[My Novel Complete by Edward Bulwer-Lytton]@TWC D-Link bookMy Novel Complete CHAPTER III 1/3
CHAPTER III. Violante was indeed a bewitching child,--a child to whom I defy Mrs. Caudle herself (immortal Mrs.Caudle!) to have been a harsh stepmother. Look at her now, as released from those kindly arms, she stands, still clinging with one hand to her new mamma, and holding out the other to Riccabocca, with those large dark eyes swimming in happy tears.
What a lovely smile! what an ingenuous, candid brow! She looks delicate, she evidently requires care, she wants the mother.
And rare is the woman who would not love her the better for that!

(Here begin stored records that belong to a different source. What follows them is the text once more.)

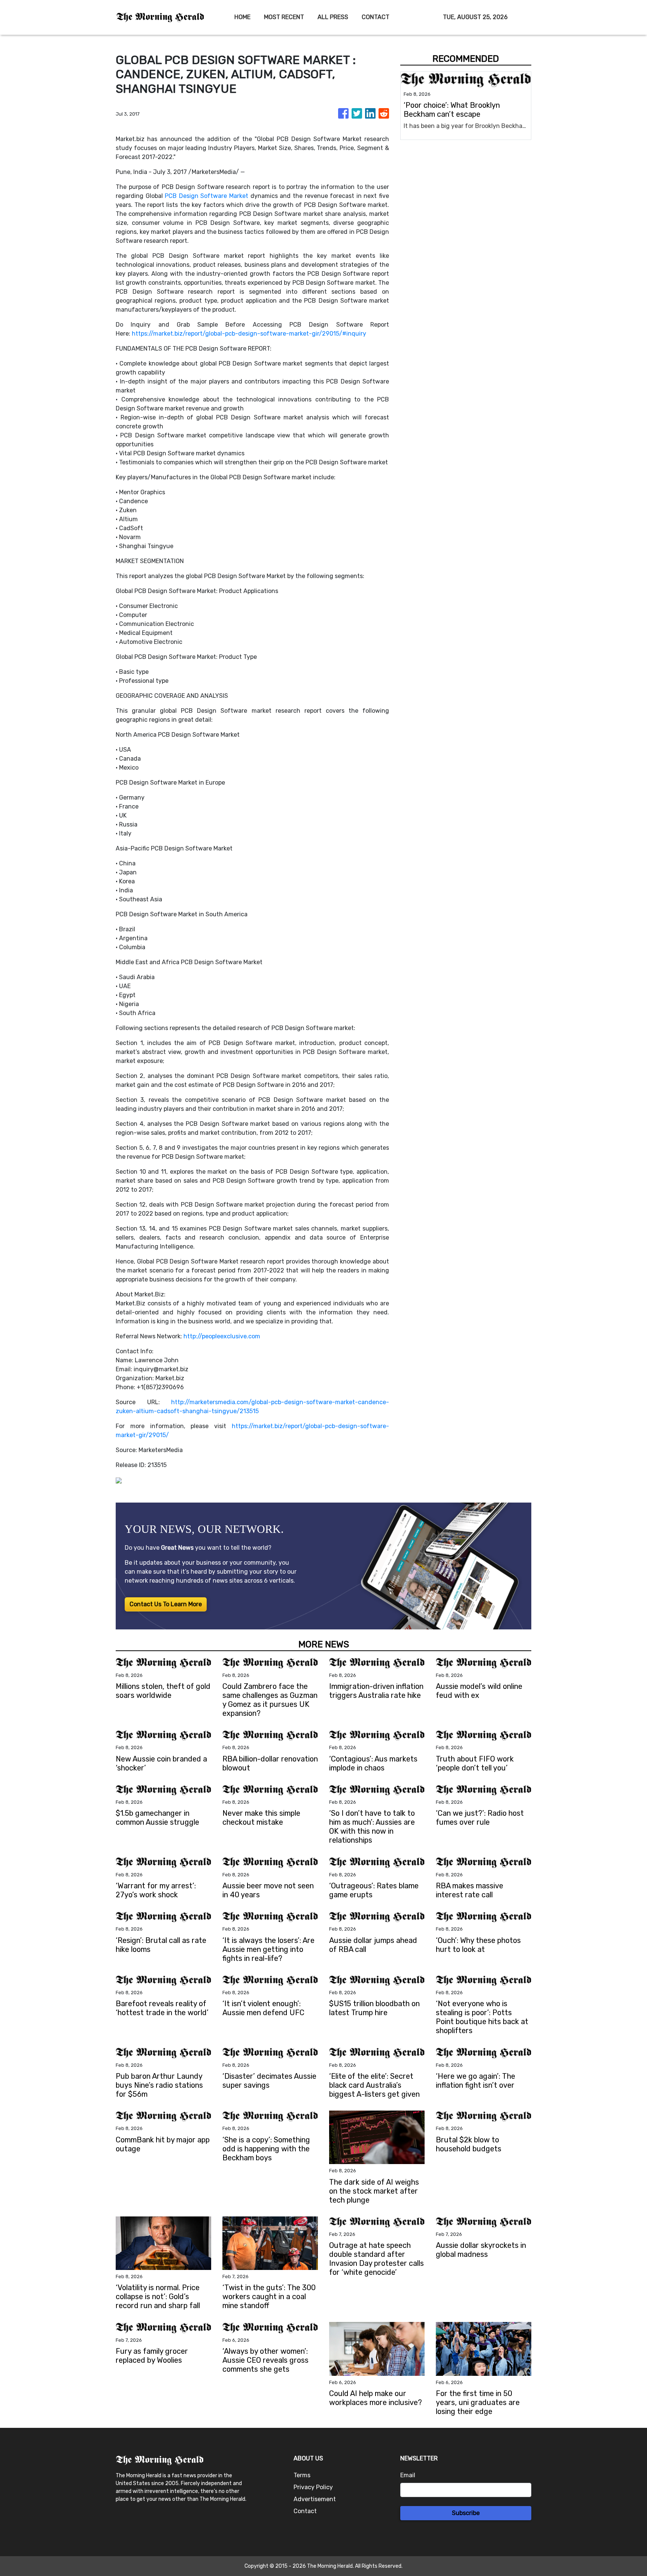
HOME (242, 17)
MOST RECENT (284, 17)
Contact (305, 2511)
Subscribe (466, 2513)
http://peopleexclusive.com (221, 1336)
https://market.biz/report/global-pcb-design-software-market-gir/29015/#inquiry (249, 333)
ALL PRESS (333, 17)
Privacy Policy (313, 2487)
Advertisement (315, 2499)
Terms (302, 2475)
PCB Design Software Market (206, 195)
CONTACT (375, 17)
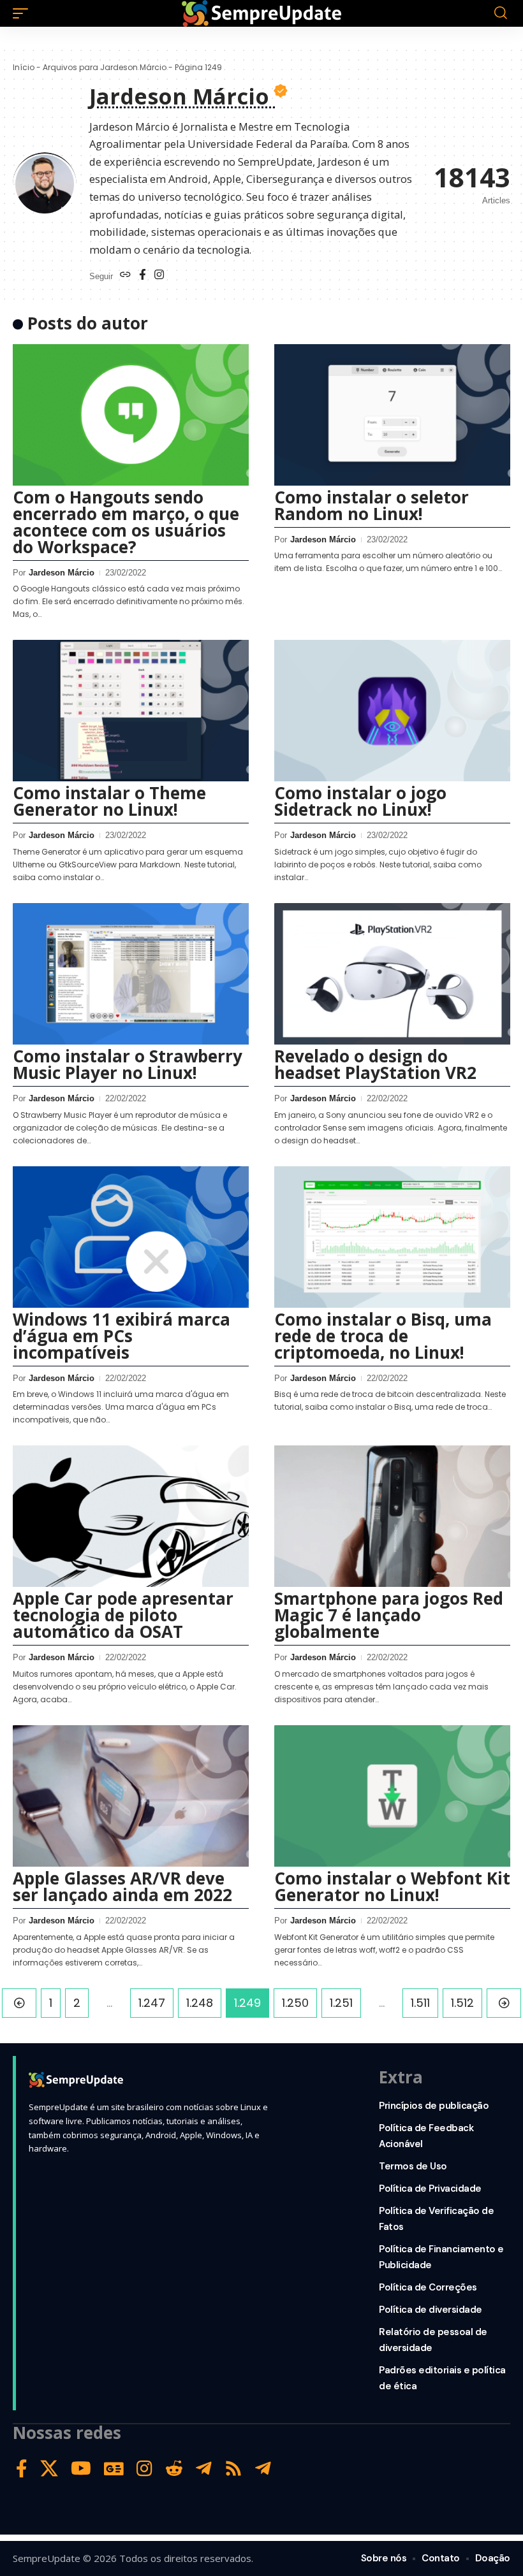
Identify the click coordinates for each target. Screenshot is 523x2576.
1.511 (420, 2003)
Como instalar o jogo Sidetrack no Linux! (360, 801)
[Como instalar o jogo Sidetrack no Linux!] (392, 710)
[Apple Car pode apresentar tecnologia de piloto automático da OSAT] (131, 1516)
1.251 (341, 2003)
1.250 (295, 2003)
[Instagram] (159, 276)
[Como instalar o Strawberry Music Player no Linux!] (131, 974)
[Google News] (114, 2469)
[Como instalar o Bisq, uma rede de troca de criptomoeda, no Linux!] (392, 1237)
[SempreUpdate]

Still, what an innocent, infantine bloom in those clear, smooth cheeks! and in that slight frame, what exquisite natural grace! "And this, I suppose, is your nurse, darling ?" said Mrs.Riccabocca, observing a dark, foreign-looking woman, dressed very strangely, without cap or bonnet, but a great silver arrow stuck in her hair, and a filigree chain or necklace resting upon her kerchief. "Ah, good Annetta," said Violante, in Italian.

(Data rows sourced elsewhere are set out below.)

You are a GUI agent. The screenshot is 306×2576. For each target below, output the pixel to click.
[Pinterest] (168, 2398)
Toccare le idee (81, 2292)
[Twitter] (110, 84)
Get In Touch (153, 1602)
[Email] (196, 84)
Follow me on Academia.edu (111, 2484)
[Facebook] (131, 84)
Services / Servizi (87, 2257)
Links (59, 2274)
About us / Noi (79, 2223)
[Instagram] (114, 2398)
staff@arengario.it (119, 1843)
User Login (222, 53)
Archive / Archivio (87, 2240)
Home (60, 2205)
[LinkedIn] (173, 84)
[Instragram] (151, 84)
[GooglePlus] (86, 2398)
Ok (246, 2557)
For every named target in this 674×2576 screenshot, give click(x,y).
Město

"Papa, she says she is to go back; but she is not to go back, is she ?" Riccabocca, who had scarcely before noticed the woman, started at that question, exchanged a rapid glance with Jackeymo, and then, muttering some inaudible excuse, approached the nurse, and, beckoning her to follow him, went away into the grounds.
He did not return for more than an hour, nor did the woman then accompany him home.